**Obiettivi**.
a) Secondo l'estratto, perché alla fine di ogni prova al cinema la band doveva smontare tutto e andarsene di fretta? Rispondi in una o due frasi.
b) Riscrivi tutte le voci sostituendo "Safari" con "Chrome" e senza cambiare nient'altro; per favore, lascia fuori le immagini dalla risposta.

**Estratto**.
◇ ◇ ◇ ◇ ◇ ◇ ◇

“Sala prove” – MaScara – quel cinema al Polo nord
Vi racconto alcuni degli aneddoti di questi “dieci anni di follia” in quanto memoria storica della band (in pratica sono il corvo a tre occhi dei MasCara) ma anche e soprattutto per evitare che Lucantonio ometta le parti che lo riguardano.
I MasCara sono un aneddoto vivente. Peccato che in questo articolo ci si debba limitare a racconti che riguardano studio e sala prove perché altrimenti ne avrei una serie a dir poco “croccanti”.
Il primo, non troppo divertente in realtà, è che la primissima prova suonata è stata fatta la vigilia di Natale in un locale di Sesto Calende. Apparteneva ad un nostro amico che ingaggiava per le sue serate principalmente cover band e ci permise di sfruttarlo come “test”. Figurarsi se ci saremmo lasciati scappare l’occasione sotto le feste. Anzi sotto “la festa” per antonomasia.
Successivamente, per una serie non correlata di eventi, ci ritrovammo a provare sul palco del Cinema Italia di Somma Lombardo. Come avrete capito, questa è la storia di come non abbiamo mai avuto una sala prove “normale”. Non dico mai, ma agli inizi è stato al contrario di quello che accade per il novanta percento delle band. Per la gioia, l’invidia, ma anche il panico visto che il Signor Cosentino (il boss del Cinema) era “una lama” nella riscossione del denaro. Ma non divaghiamo…
Ogni sabato ci si trovava al cinema (ovviamente vuoto) per montare letteralmente il palco. Facevamo i suoni e provavamo ogni sabato per tre, quattro ore. Alla fine si smontava tutto e si doveva andare via di fretta perché la sala doveva essere preparata per le proiezioni serali. Concordammo con il proprietario anche l’accesso ad una stanza “segreta” che sovrastava lo schermo e che in breve diventò la nostra base o la “versione beta” del Faro Studio (N.d.r. lo studio dei MaScara).

◇ ◇ ◇ ◇ ◇ ◇ ◇

**Materiale dell'esercizio**.
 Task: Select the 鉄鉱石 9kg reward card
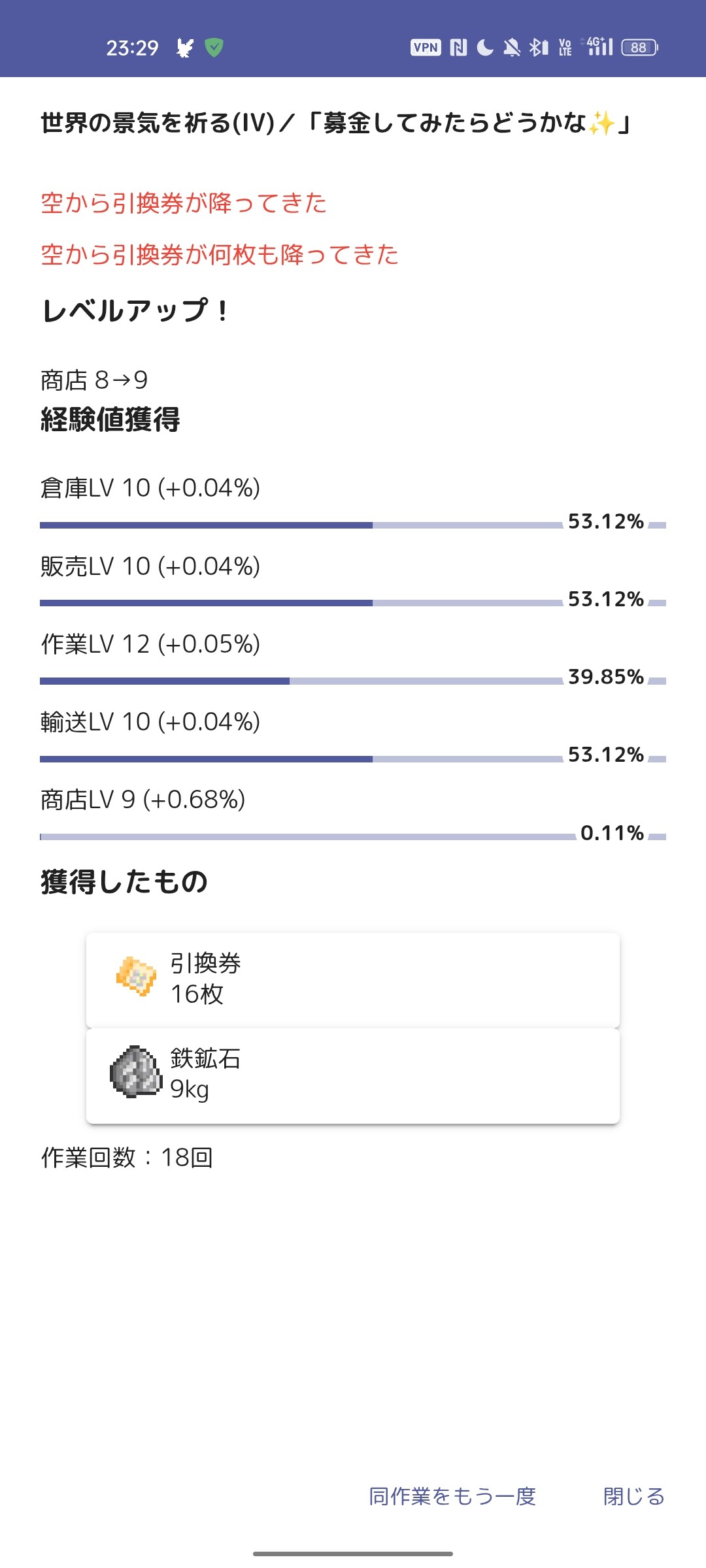353,1075
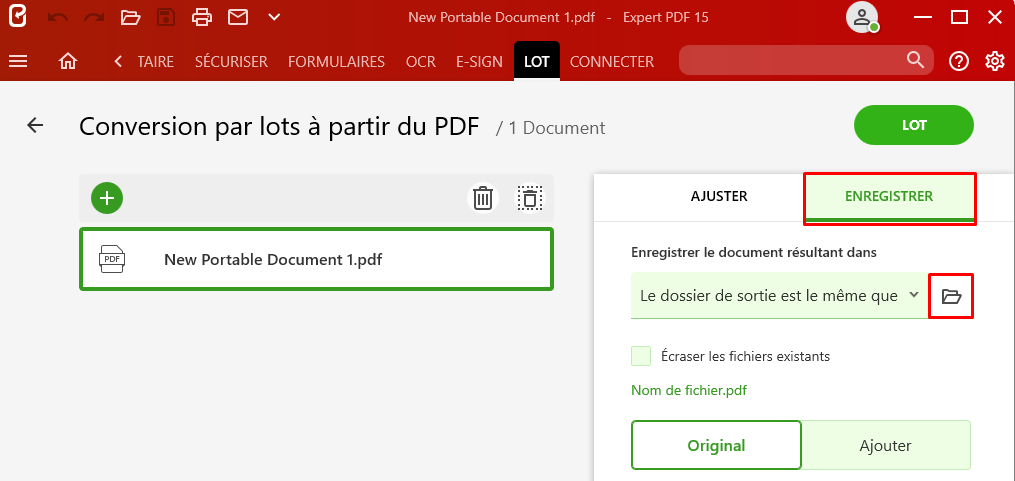
Task: Click the green add document plus button
Action: click(x=107, y=197)
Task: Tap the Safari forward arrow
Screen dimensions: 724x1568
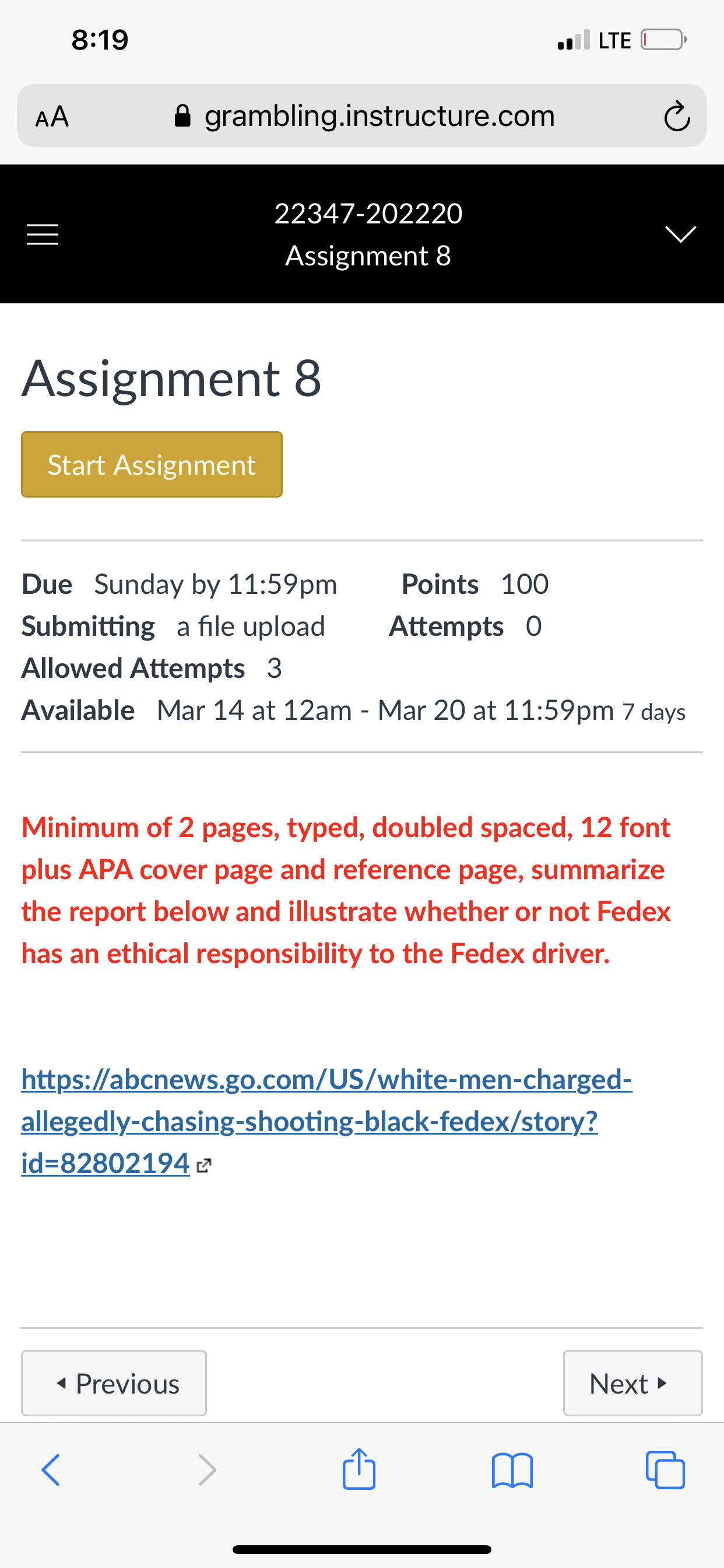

◇ ◇ ◇ ◇ ◇ ◇ ◇

**Le risposte**.
a) Dovevano smontare tutto e andare via di fretta perché la sala doveva essere preparata per le proiezioni serali.

b)
 Task: Select the 鉄鉱石 9kg reward card
353,1075
Task: Click the green add document plus button
Action: click(x=107, y=197)
Task: Tap the Chrome forward arrow
Screen dimensions: 724x1568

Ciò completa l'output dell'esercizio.